Maître Larochelle Philippe, avocat à la cour pénale internationale
Maître Larochelle Philippe, avocat de monsieur Maxime Mokome devant la cour pénale internationale (CPI). Photo courtoisie.

 

Bangui, 29 novembre 2023 (CNC) – Dans une interview exclusive accordée à notre directeur de publications, Alain Nzilo, l’avocat de Monsieur Maxime Mokome, Me Rochelle, lève le voile sur les récents développements entourant le cas de son client et la situation en République centrafricaine. Alors que le Procureur adjoint de la Cour pénale internationale (CPI) évoque la possibilité d’extrader Mokome vers la RCA et annonce des accords de coopération, Me Rochelle ne mâche pas ses mots et expose des inquiétudes sérieuses quant à l’intégrité de la CPI et à l’avenir de son client.

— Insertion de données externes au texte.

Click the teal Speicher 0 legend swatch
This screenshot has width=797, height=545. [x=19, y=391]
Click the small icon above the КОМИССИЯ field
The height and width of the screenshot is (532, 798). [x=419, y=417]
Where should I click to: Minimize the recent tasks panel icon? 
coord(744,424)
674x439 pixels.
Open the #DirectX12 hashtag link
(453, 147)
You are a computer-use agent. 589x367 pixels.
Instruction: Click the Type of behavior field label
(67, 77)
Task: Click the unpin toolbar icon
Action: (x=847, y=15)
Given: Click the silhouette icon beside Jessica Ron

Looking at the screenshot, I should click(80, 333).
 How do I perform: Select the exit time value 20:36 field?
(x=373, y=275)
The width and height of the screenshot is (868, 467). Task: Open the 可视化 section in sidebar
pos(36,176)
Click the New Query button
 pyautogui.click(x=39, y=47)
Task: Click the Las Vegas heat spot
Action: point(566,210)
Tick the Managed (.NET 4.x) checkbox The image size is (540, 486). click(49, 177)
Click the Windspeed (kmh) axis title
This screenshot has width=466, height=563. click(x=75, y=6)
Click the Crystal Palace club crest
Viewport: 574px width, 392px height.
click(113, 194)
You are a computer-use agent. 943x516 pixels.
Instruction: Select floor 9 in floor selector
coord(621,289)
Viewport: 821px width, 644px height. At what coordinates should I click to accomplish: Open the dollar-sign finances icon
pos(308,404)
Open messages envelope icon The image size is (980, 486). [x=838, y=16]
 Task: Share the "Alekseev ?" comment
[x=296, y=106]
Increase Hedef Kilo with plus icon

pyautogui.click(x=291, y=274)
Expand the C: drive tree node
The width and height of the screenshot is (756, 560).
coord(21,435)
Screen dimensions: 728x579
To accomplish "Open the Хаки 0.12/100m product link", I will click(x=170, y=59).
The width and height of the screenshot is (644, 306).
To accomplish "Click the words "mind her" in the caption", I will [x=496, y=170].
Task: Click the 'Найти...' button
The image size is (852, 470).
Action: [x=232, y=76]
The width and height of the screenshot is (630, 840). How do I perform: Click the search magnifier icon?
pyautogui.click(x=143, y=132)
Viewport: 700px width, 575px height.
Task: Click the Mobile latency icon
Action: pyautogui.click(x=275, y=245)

Dans cette interview, Me Rochelle dénonce le manque de preuves solides, les alliances controversées de la CPI, et les implications dramatiques pour la justice et la sécurité de Maxime Mokome. Une conversation percutante qui remet en question le rôle de la CPI dans cette affaire délicate et la situation actuelle en République centrafricaine. Ci-après, l’intégralité de l’interview de l’avocat de Maxime Mokome

 

Corbeaunews-Centrafrique (CNC) : Maître Philippe Larochelle, Bonjour. Je vous remercie d’avoir accepté cette interview. Je suis Alain Nzilo, Directeur de publications du journal en ligne Corbeaunews-Centrafrique (CNC). Nous souhaitons discuter avec vous de la récente visite de Monsieur Mame Mandiaye Niang, Procureur Adjoint de la Cour Pénale Internationale (CPI), en République centrafricaine, ainsi que des développements liés au cas de Monsieur Maxime Mokome.

Lors du point de presse du Procureur adjoint de la CPI à Bangui, il a évoqué la possibilité technique de l’extradition de Monsieur Maxime Mokome vers la République centrafricaine. Pourriez-vous nous expliquer la signification de cette réponse et comment cela pourrait affecter la situation de votre client ?

 

Philippe Rochelle : On peut sérieusement se questionner sur les motivations et le timing de l’abandon des charges par le Procureur, quelques jours à peine après que les tribunaux de la RCA aient rendu un jugement contre Mokom en son absence. Quel est le rôle exact du Procureur dans ce vaudeville judiciaire ?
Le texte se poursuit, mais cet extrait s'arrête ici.